__GOAL__
Give every line of the rows below as a JSON list of strings, one string per line and no blank lines. Leave the pictures out.

__Rows on where items appear__
****

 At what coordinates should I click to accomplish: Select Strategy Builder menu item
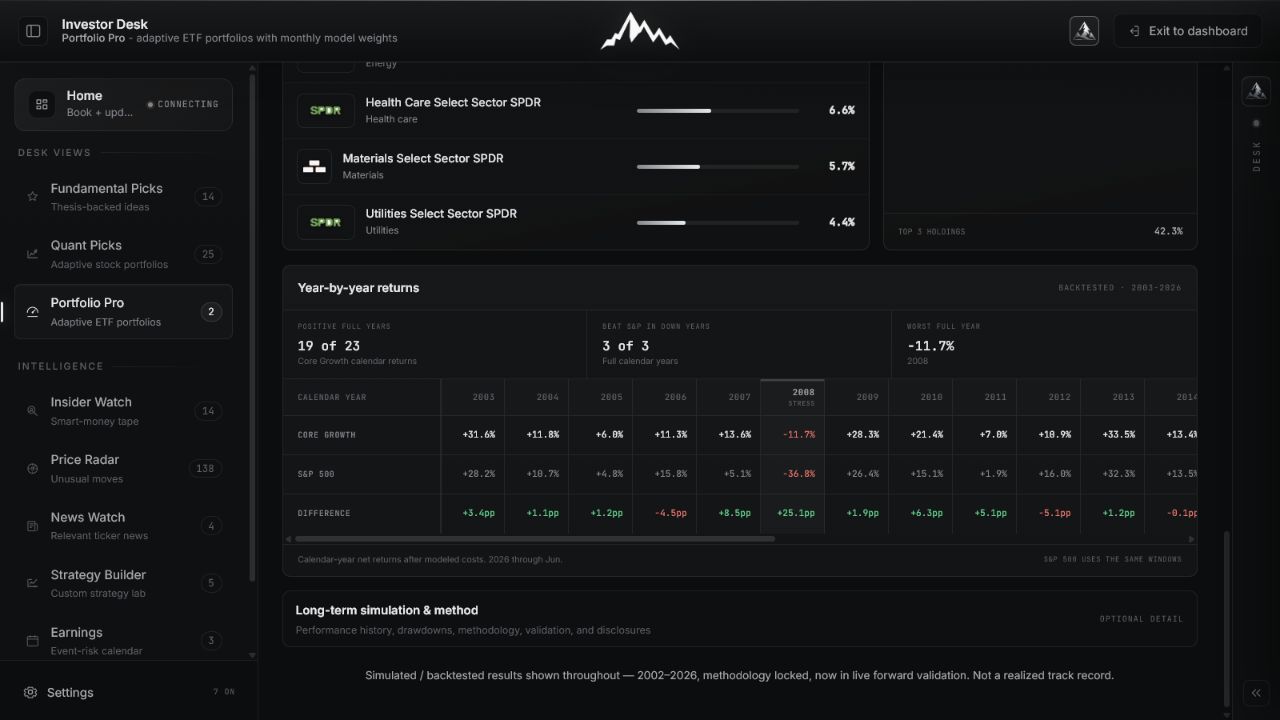(123, 584)
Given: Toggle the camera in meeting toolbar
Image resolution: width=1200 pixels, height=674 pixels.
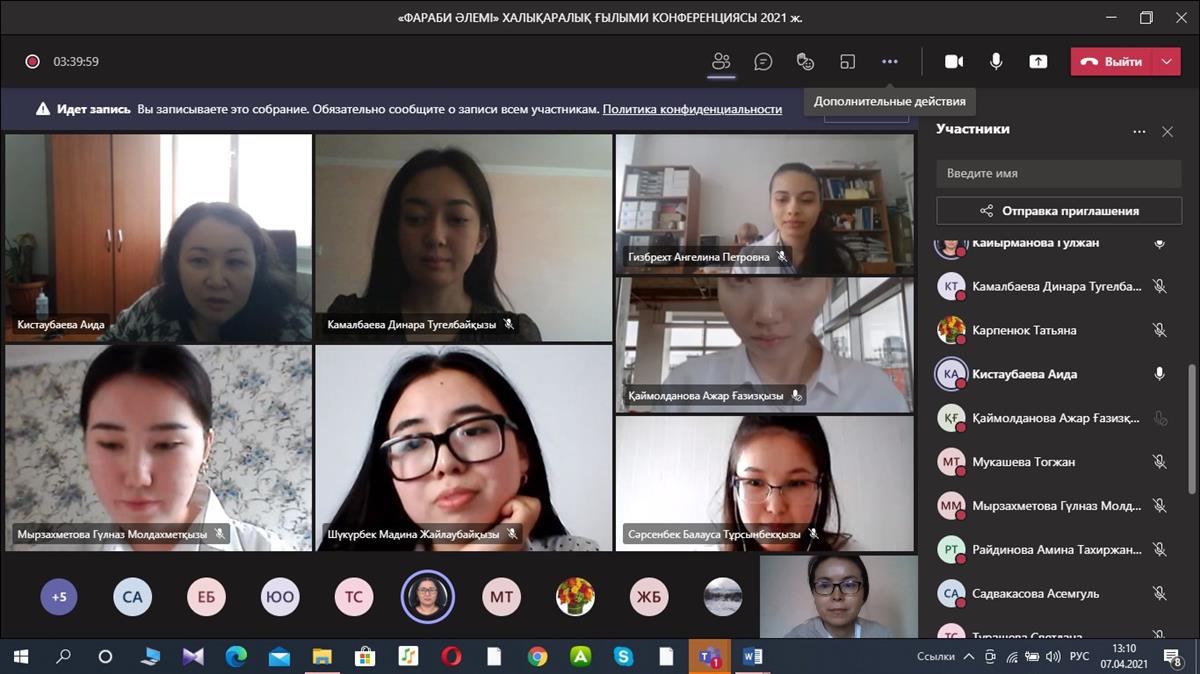Looking at the screenshot, I should point(954,61).
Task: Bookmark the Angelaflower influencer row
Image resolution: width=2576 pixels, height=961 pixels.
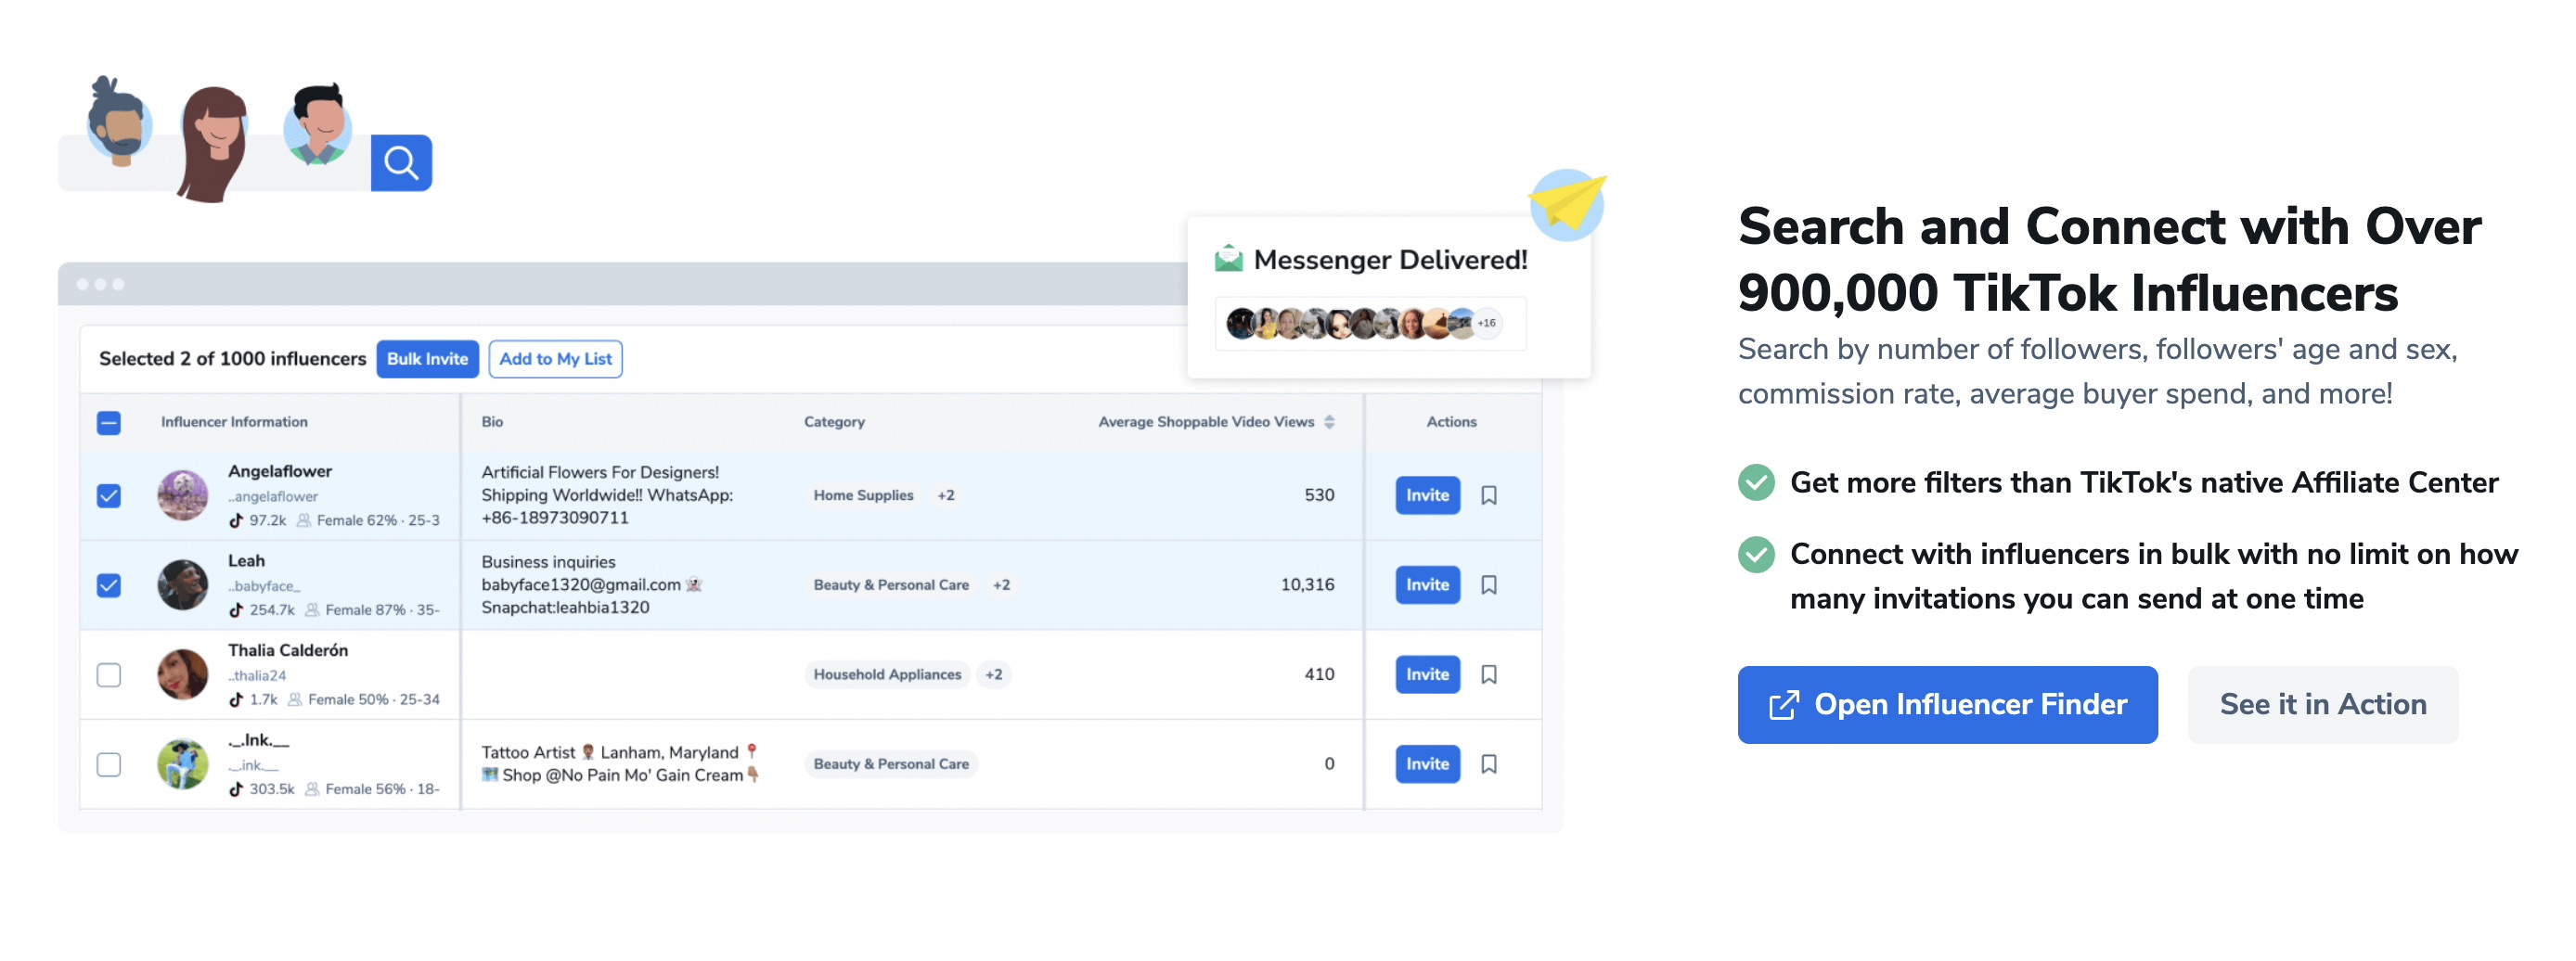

****

__THE COMPLETED TASK__
[
  " At what coordinates should I click to accomplish: Select Strategy Builder menu item",
  "(123, 584)",
  "Given: Toggle the camera in meeting toolbar",
  "Image resolution: width=1200 pixels, height=674 pixels.",
  "Looking at the screenshot, I should point(954,61).",
  "Task: Bookmark the Angelaflower influencer row",
  "Image resolution: width=2576 pixels, height=961 pixels."
]